• How to complete this task: Look through the listing for the string "agent" and copy out every line that holds it.

• Dataset:
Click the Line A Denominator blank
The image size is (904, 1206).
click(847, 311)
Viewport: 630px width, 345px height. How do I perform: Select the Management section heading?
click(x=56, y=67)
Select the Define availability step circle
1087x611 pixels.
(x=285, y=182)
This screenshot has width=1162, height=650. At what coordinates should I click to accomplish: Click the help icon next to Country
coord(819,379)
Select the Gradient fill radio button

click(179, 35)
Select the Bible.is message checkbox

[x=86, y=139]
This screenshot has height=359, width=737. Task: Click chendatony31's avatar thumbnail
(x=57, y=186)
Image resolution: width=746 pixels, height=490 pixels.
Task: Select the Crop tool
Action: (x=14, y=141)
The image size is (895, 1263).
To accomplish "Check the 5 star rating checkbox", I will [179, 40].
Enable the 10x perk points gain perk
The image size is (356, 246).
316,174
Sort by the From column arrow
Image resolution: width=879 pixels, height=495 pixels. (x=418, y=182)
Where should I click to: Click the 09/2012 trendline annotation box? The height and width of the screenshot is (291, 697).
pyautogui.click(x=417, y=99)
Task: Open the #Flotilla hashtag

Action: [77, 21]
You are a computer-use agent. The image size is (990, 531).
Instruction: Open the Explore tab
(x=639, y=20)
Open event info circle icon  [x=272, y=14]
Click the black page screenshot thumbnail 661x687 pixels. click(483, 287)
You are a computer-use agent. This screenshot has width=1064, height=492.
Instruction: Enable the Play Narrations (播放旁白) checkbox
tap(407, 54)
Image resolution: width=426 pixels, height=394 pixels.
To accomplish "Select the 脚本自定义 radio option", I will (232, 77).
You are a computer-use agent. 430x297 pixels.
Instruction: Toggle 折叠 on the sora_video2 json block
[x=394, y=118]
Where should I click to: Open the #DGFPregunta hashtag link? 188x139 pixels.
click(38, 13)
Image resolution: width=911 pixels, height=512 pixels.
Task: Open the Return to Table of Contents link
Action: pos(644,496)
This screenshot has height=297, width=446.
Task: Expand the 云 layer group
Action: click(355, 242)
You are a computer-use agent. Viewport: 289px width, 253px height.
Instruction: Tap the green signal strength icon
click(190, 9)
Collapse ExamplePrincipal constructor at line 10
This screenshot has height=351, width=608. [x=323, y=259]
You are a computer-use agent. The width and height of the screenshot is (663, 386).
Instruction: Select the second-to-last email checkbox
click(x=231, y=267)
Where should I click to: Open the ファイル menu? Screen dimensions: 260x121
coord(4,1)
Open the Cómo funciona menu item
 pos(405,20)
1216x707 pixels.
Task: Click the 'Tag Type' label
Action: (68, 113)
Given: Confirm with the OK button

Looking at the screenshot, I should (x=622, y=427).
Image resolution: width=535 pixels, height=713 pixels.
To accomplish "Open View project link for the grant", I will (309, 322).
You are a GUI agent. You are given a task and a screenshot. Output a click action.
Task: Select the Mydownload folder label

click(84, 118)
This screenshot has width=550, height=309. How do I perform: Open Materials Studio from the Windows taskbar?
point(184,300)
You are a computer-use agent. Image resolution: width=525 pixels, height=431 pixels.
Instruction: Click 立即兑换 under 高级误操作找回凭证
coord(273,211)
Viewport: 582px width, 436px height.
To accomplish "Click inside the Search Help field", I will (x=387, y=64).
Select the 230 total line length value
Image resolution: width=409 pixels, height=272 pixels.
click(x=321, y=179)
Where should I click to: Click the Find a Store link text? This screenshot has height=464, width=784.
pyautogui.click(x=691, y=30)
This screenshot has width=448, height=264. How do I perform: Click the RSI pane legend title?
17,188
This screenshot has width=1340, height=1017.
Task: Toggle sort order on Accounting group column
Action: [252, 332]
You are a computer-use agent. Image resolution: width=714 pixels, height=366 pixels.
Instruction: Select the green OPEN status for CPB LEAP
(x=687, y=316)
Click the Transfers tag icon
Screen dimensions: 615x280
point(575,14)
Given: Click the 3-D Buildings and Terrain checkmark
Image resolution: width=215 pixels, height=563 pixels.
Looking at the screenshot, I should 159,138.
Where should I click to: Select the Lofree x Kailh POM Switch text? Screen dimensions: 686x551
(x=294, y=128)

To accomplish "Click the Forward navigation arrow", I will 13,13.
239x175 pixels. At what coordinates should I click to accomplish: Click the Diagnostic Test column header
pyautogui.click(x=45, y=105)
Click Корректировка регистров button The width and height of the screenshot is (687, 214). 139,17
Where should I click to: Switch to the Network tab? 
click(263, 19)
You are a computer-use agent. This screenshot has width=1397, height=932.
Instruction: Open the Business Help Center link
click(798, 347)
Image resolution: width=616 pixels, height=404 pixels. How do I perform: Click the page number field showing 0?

• Exercise result:
You are a computer-use agent. The image size is (990, 531).
You are a computer-use agent. This screenshot has width=1064, height=492.
You are a computer-use agent. 430x297 pixels.
You are a computer-use agent. Viewport: 289px width, 253px height.
You are a computer-use agent. The width and height of the screenshot is (663, 386).
You are a GUI agent. You are given a task and a screenshot. Output a click action.
You are a computer-use agent. Image resolution: width=525 pixels, height=431 pixels.
You are a computer-use agent. Image resolution: width=714 pixels, height=366 pixels.
You are a computer-use agent. This screenshot has width=1397, height=932.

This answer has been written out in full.